- [EXERCISE REQUIREMENTS]:
• A. How would you render this sentence from the Realization post in Spanish: "I have always tried to be a positive, easy going person."?
• B. Could you pick up the Realization post right after its final sentence and carry it on?

- [GIVEN TEXT]:
--- START ---

Saturday, August 13, 2011

Realization

Today I realized that despite the fact I put up an excellent front, I am a depressed woman.  My depression stems from circumstances beyond my control.  I have always tried to be a positive, easy going person.  Today I understand that I have no control at all and I see no chance of changing this.  Seeking professional help in the past has only enforced the fact that I have absolutely no control over the things that make me so sad.  I will be trying it again, seeking professional help that is, though I'm not sure why.  I don't have any faith that things will change.  My situational depression will never change unless the worst happens.  The worst thing would be the death of my medically complicated child.  I love her, I don't want that to happen.  There is of course the option to put her in a home.  I don't believe that is an option.  So I'm here in this life that I have tried for nearly 21 years to control the best way I can.  To do the right thing.  I've placed all my faith in God and He has pulled me through many times but time after time I end up right back here, having only the desire to sleep my days away.

--- END ---

Saved entries:

--- START ---

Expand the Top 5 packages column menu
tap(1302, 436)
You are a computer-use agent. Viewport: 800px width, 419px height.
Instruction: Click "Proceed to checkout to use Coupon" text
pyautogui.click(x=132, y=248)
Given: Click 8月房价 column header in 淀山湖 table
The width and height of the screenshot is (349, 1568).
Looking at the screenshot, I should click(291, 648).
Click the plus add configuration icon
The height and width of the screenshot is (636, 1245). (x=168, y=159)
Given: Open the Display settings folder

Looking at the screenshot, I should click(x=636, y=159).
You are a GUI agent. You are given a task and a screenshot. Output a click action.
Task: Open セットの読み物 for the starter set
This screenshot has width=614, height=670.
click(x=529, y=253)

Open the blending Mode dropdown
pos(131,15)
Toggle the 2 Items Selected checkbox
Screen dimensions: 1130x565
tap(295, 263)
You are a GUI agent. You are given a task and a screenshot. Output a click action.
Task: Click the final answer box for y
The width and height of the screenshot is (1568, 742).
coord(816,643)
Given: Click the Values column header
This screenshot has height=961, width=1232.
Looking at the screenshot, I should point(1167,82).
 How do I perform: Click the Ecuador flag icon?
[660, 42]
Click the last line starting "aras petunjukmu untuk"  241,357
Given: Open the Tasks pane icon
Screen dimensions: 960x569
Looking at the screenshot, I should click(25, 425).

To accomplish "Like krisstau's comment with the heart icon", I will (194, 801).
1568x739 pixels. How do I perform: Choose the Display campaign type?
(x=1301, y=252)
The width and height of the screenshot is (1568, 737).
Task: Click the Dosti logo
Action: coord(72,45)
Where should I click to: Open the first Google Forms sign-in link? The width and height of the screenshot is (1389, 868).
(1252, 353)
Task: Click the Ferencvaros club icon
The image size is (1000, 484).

--- END ---

- [ANSWERS BY ITEM NUMBER]:
• A. Siempre he intentado ser una persona positiva y tranquila.

• B.
I've tried medication a time or two.  Perhaps the desire to sleep all day dissipates and as the stresses of my complicated life ease I find some happiness, this however, is also true without medication. I'm reaching out needing help from others out here in the WWW that may understand the depression or the dealings with special medical needs, the worries of the death of your child because of living with life support and constant medical issues that arise.